◆ SUPPLIED MATERIAL ◆
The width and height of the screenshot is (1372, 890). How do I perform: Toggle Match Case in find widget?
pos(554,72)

...

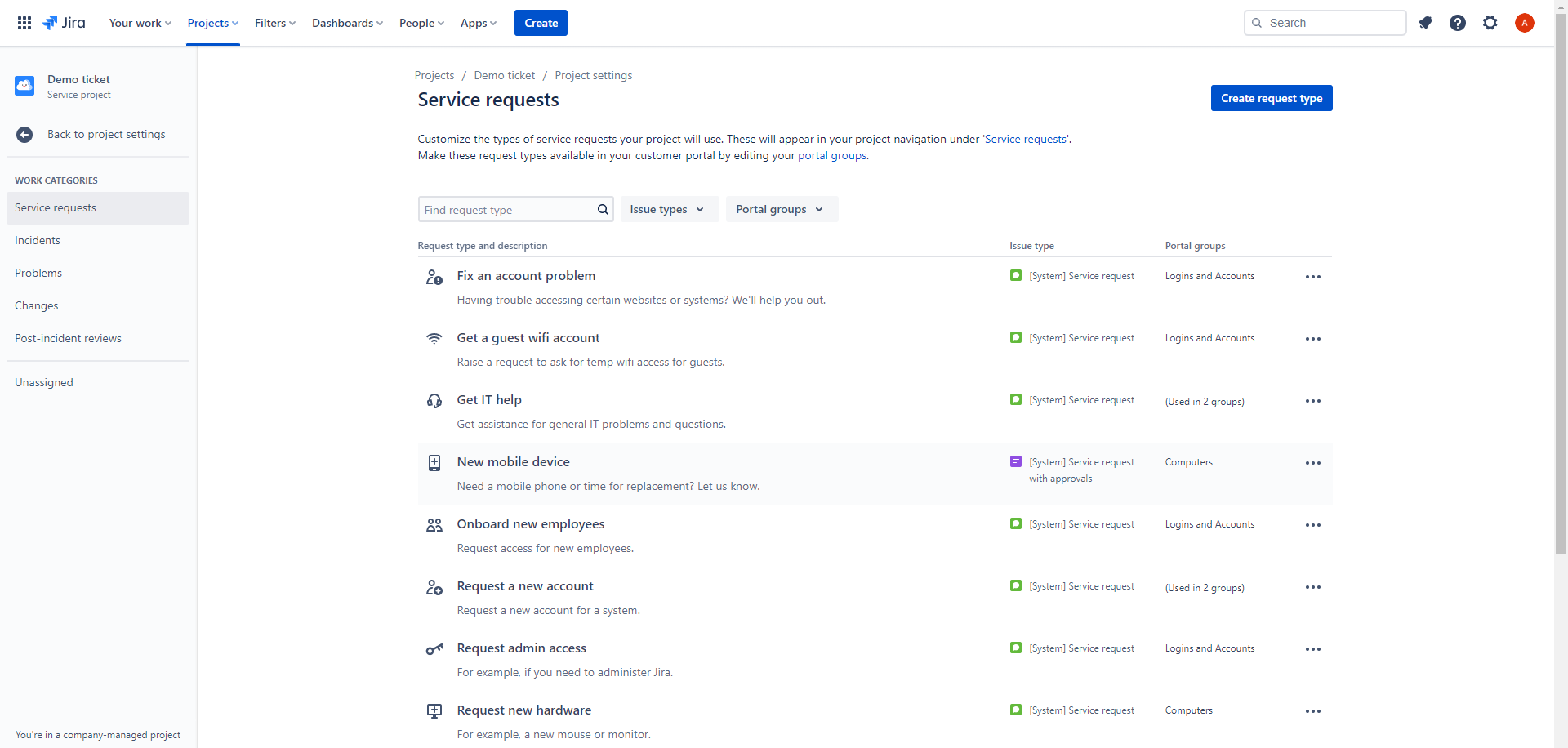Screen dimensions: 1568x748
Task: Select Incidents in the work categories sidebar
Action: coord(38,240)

◆ EXERCISE INSTRUCTIONS ◆
Put the rows from the line with "Screen dimensions: 1568x748" up to and including the line with "Action: coord(38,240)" into a JSON list of strings, one string per line, skipping blank lines. Leave the pictures out of the answer.

◆ SOLUTION ◆
[
  "Screen dimensions: 1568x748",
  "Task: Select Incidents in the work categories sidebar",
  "Action: coord(38,240)"
]